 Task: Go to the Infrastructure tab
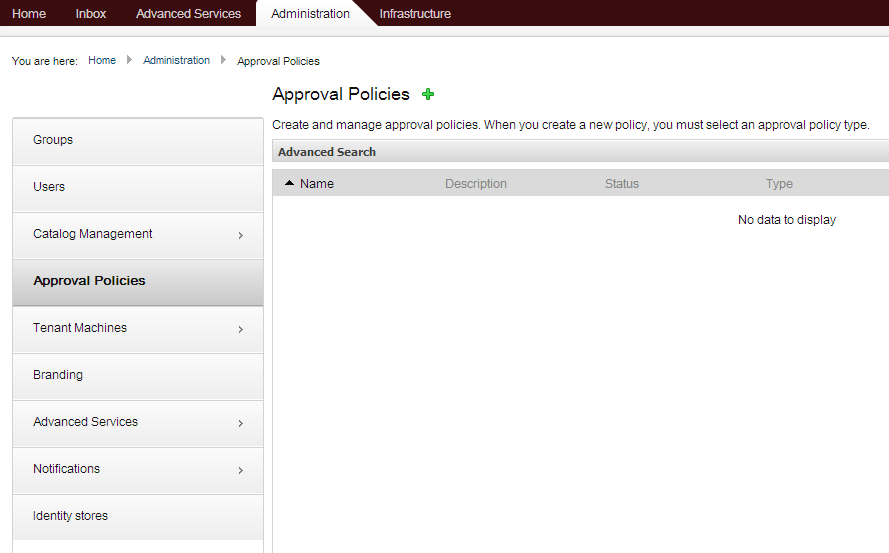(x=415, y=14)
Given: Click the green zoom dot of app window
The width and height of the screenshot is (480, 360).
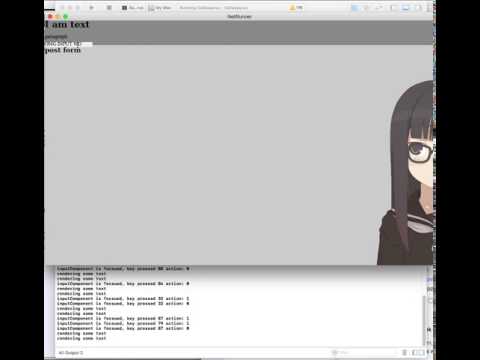Looking at the screenshot, I should point(66,16).
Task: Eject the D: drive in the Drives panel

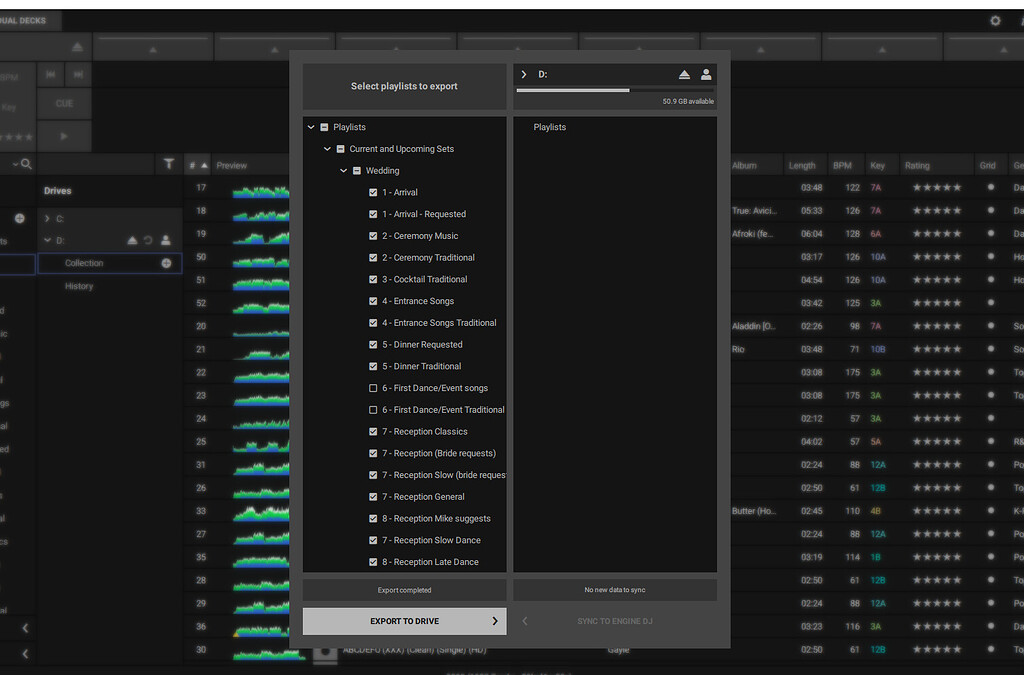Action: 133,240
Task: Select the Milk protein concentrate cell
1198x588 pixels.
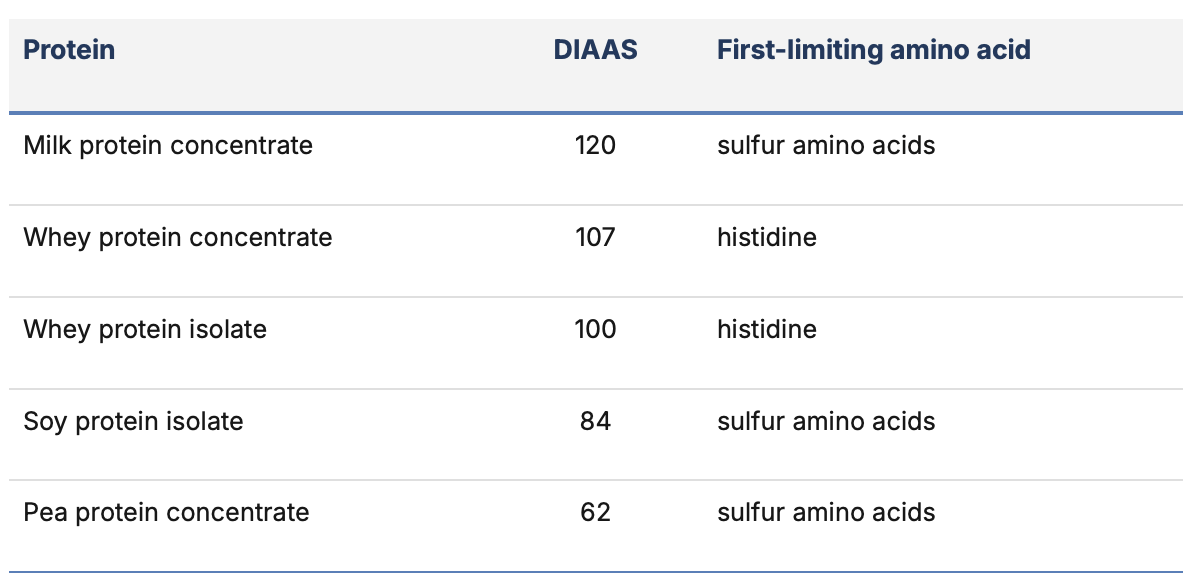Action: coord(168,145)
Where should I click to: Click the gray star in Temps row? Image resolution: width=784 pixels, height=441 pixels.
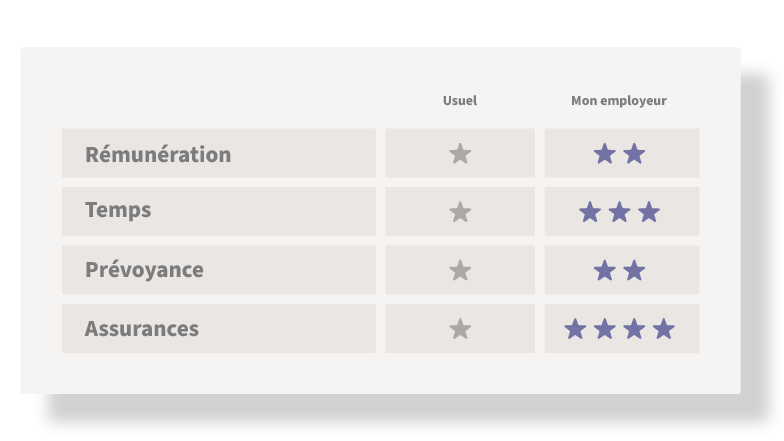460,212
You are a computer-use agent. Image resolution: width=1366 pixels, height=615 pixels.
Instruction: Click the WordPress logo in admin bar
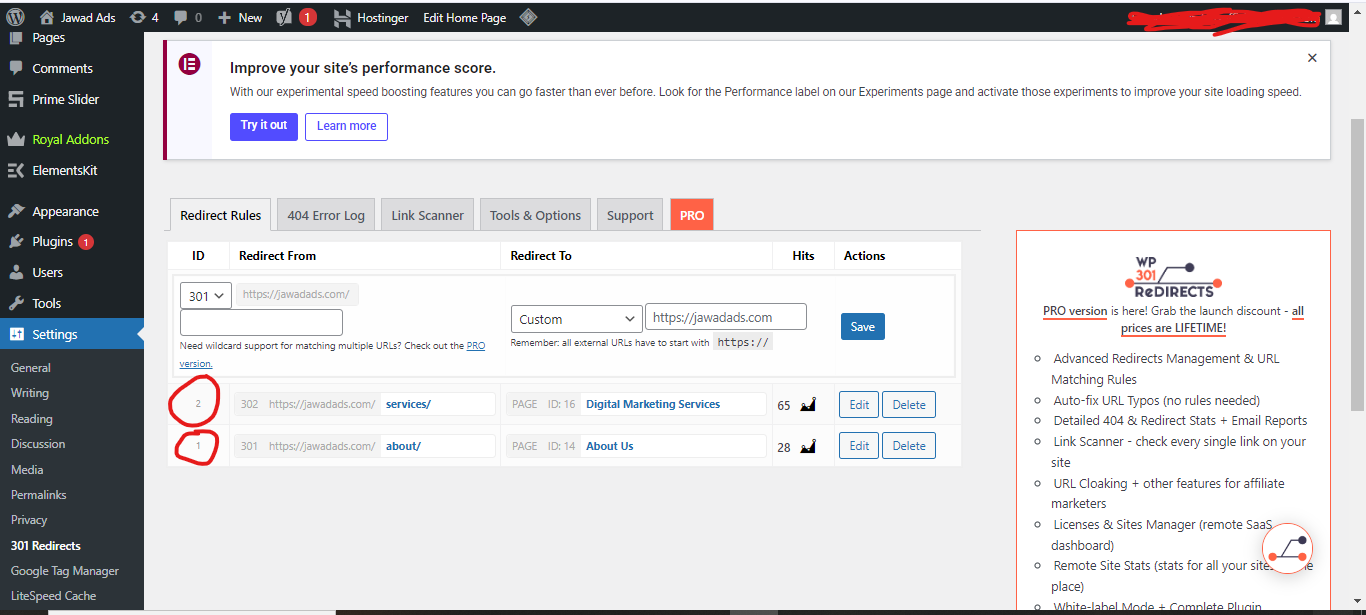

====

Print out the whole of the material word for word, without pictures.

 Task: Go to the Infrastructure tab
(x=415, y=14)
Given: Click the green zoom dot of app window
The width and height of the screenshot is (480, 360).
Looking at the screenshot, I should point(66,16).
Task: Eject the D: drive in the Drives panel

Action: 133,240
Task: Select the Milk protein concentrate cell
1198x588 pixels.
Action: coord(168,145)
Where should I click to: Click the gray star in Temps row? Image resolution: width=784 pixels, height=441 pixels.
460,212
You are a computer-use agent. Image resolution: width=1366 pixels, height=615 pixels.
Instruction: Click the WordPress logo in admin bar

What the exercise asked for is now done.